To do:
Repeat every record below exactly, omitting any pictures.

Collected data entries:

--- START ---

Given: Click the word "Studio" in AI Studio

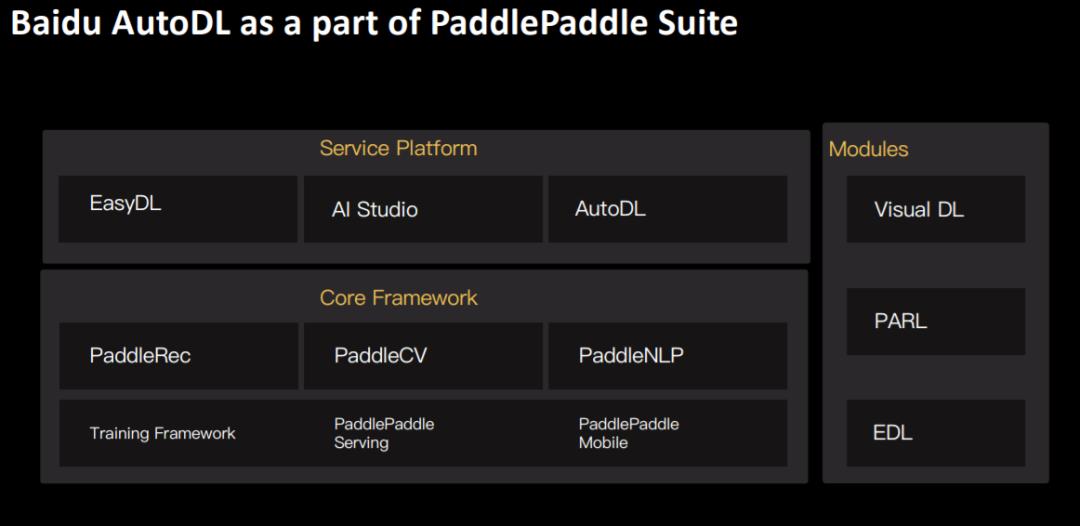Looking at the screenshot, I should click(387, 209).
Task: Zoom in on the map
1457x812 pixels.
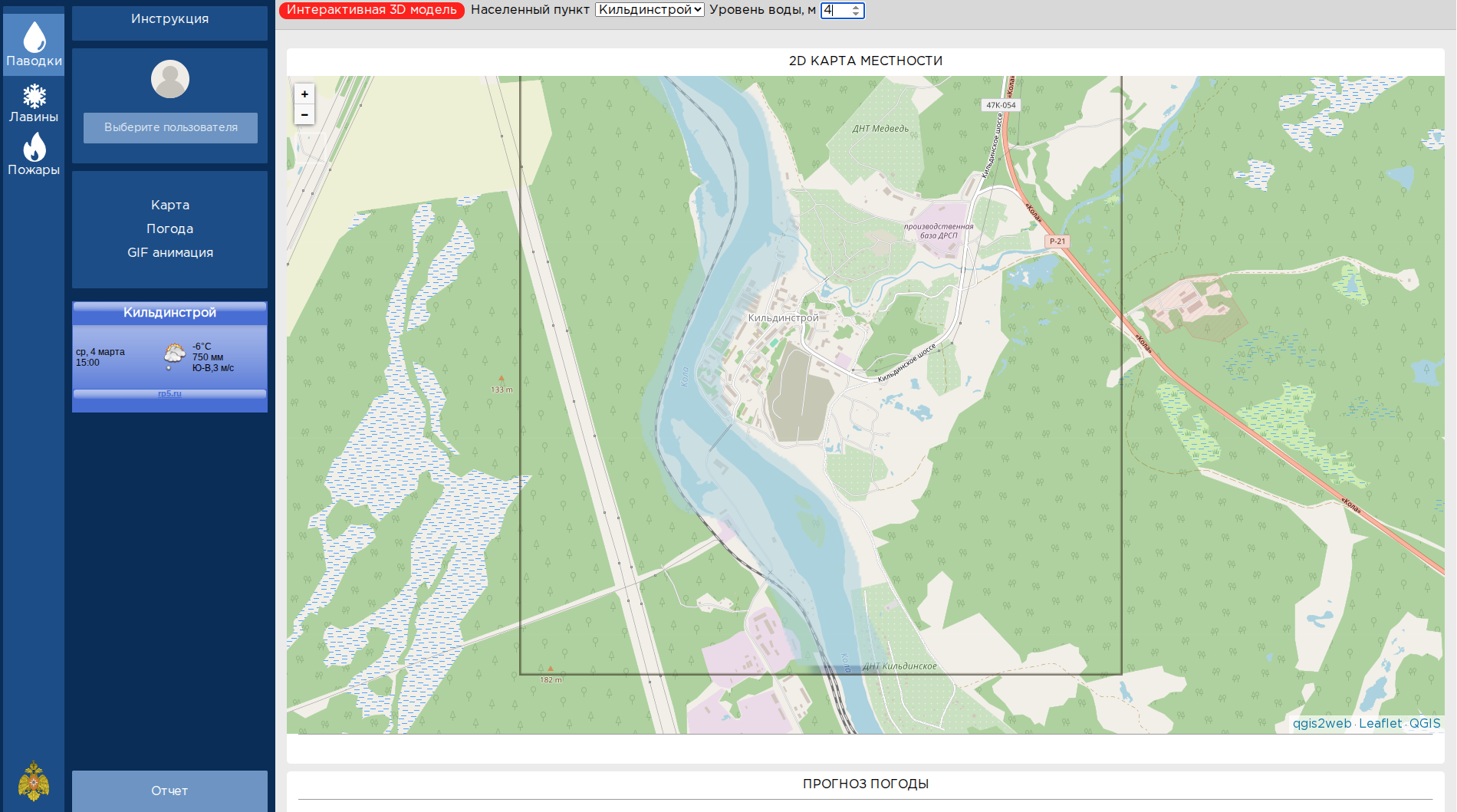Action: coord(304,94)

--- END ---

Expected answer:
Given: Click the word "Studio" in AI Studio

Looking at the screenshot, I should click(387, 209).
Task: Zoom in on the map
1457x812 pixels.
Action: coord(304,94)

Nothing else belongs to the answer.